Directions: From the concrete passage, return the part that begins at the words "But you don’t" and stops after "local hardware store.", copied word for word.

Dungy: Maybe it’s become part of a high-rise in Tokyo, or one of the largest dams in India. It’s helped create a fortune for the wealthiest man in Africa, a Nigerian billionaire named Aliko Dangote, who operates sub-Saharan Africa’s largest cement company.

But you don’t have to be an industrialist billionaire to make concrete. You can make it yourself. Just go pick up an eighty pound bag of Quikrete for under five bucks at your local hardware store.

Forty: I can remember mixing up some concrete and making concrete in a matchbox and casting a matchbox of concrete. I think that’s the first time when I kind of really was aware of it as… as a substance that could be fabricated. And, you know, you had something that was gloopy and it turned out to be hard.

Dungy: This is Adrian Forty again, the professor who literally wrote the book on concrete’s dualities. Adrian says he was probably eight or ten years old when he made this concrete cast of a matchbox. That was when he first became fascinated with the transformational qualities of concrete.

Extracted entries:
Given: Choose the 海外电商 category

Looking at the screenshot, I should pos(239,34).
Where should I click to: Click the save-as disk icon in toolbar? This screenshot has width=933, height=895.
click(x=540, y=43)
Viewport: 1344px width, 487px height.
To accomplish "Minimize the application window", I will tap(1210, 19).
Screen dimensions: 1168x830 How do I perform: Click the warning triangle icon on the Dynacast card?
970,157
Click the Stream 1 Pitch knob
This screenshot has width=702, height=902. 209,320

Correct output:
But you don’t have to be an industrialist billionaire to make concrete. You can make it yourself. Just go pick up an eighty pound bag of Quikrete for under five bucks at your local hardware store.